PENNY: We're going to be on the phone with a lot of people who are going to ask us questions...

KOKO: Nipple. (Koko sometimes uses 'nipple' as a 'sounds like' for 'people.')

PENNY: ...about you and about me. . . Lots of people.

KOKO: That red pink. (Indicating Penny's shirt.)

PENNY: That red pink. Yes, right!

KOKO: Hurry good.

PENNY: This is red—this is pink, exactly.

KOKO: Pink. (Koko reaches for Penny's pocket which contains treats.)

PENNY: OK. That's the kind of things they are going to ask.

KOKO: Good.

PENNY: Questions about colors or how you're feeling. OK?

KOKO: That red. (Indicating her own hair.)
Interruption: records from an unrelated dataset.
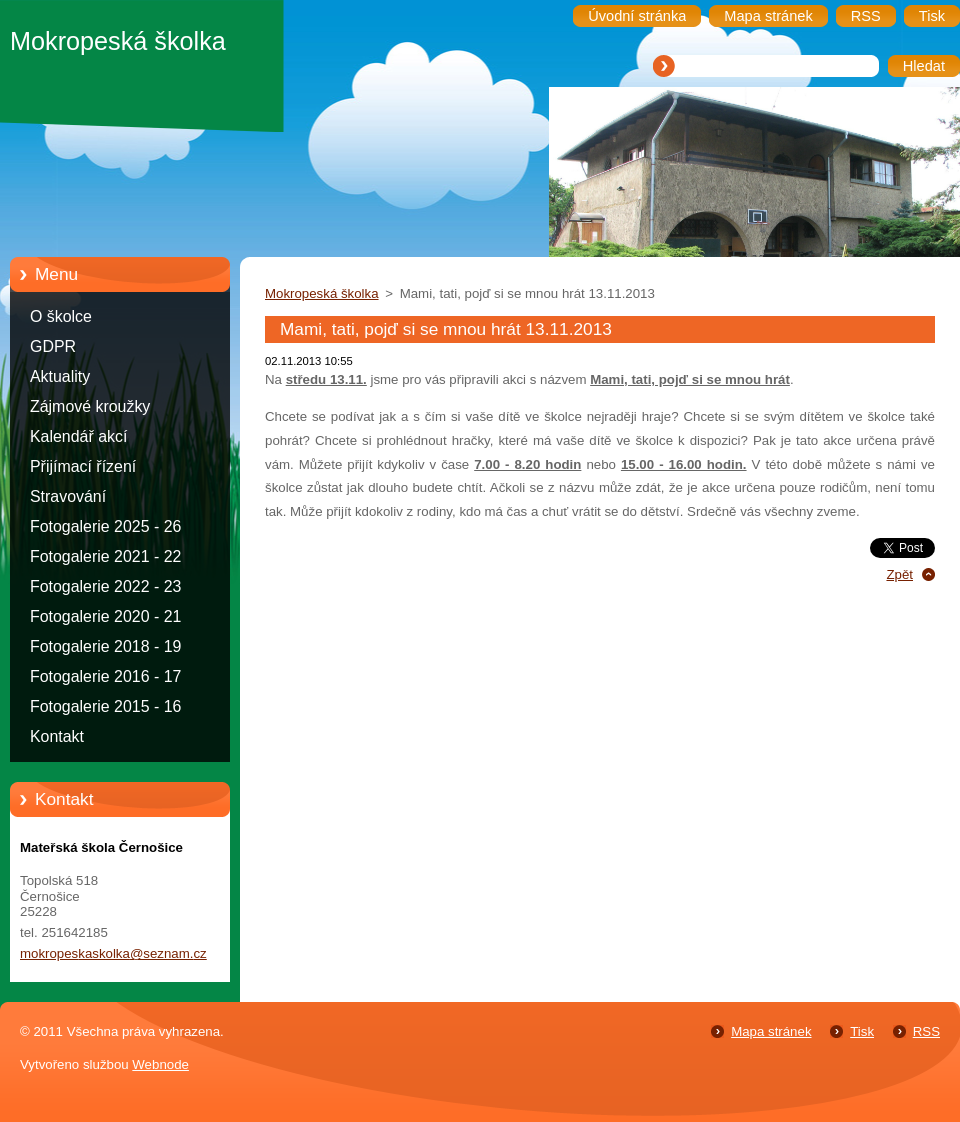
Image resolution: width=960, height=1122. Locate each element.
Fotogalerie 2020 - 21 (105, 616)
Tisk (862, 1031)
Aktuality (60, 376)
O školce (61, 316)
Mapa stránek (771, 1031)
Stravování (68, 496)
PENNY: Honey, this is black.

Read the whole thing and you'll see that there is a great deal of interpretation on the part of the trainer. The human reads much more into Koko's responses than appears justified. Over at the CSICOP site there is an article which argues much the same thing. What we have is anthropomorphism on the part of the human, as opposed to human-thinking on the part of the gorilla.

And so, if a gorilla taught sign language isn't really thinking like you or I, what hope is there for the humble pets? My opinion is none and in a future post, I'll discuss a talking, 'psychic' pet parrot. Impressive? What do you think?